_Assignment_
A single number is the answer here: the count of lines in the data below that include the word "Best".
(Extracted material begins)
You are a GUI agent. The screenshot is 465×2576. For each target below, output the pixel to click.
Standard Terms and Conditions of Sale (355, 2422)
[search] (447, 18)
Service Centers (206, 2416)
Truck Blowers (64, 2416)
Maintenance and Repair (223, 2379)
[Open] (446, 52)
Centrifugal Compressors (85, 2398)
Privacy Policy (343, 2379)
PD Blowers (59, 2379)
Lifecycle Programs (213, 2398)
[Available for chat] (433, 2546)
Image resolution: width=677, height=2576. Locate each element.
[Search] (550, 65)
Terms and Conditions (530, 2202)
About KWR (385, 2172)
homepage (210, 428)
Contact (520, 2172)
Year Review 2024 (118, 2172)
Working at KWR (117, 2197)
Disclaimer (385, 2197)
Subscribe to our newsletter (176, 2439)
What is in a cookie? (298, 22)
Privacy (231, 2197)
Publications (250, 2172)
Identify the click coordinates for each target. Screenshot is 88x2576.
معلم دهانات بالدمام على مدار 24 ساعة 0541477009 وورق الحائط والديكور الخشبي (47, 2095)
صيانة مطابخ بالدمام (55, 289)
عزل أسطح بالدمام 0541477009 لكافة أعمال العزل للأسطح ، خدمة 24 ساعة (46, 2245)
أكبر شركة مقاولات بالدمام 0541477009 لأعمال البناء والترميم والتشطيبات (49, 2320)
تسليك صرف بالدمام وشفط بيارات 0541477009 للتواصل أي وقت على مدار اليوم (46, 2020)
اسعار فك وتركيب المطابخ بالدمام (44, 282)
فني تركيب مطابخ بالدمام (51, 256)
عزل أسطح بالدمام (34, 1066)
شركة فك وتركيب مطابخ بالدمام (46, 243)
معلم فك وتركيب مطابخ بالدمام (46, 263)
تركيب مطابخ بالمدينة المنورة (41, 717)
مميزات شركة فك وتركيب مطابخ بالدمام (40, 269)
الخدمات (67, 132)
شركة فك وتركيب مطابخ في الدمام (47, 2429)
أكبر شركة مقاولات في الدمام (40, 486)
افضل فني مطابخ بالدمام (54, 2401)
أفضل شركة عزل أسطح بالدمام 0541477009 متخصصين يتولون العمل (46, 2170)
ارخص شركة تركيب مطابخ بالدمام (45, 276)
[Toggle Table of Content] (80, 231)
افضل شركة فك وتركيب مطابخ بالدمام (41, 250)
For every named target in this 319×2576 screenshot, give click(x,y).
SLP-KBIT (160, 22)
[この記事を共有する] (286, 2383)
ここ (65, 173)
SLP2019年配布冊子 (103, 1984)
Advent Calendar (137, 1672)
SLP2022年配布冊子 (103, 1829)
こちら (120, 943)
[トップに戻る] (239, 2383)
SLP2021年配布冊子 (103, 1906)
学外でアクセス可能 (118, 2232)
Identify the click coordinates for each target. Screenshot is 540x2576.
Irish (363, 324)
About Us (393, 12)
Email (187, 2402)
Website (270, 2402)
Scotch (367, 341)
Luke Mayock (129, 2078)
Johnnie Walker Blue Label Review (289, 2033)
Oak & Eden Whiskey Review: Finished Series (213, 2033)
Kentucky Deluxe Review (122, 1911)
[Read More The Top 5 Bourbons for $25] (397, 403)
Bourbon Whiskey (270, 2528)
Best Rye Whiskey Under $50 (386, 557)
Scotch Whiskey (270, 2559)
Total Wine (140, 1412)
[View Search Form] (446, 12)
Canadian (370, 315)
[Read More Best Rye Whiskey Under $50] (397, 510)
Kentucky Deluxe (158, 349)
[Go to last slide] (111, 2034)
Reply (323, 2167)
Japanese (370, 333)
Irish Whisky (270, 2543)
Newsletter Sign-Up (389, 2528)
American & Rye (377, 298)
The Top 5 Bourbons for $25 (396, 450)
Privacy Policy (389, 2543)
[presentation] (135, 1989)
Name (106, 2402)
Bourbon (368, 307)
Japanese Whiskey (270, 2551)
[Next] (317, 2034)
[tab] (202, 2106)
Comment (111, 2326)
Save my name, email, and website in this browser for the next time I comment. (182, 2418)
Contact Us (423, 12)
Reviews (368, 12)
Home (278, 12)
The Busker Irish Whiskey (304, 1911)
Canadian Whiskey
(Extracted material ends)
_Response below_
2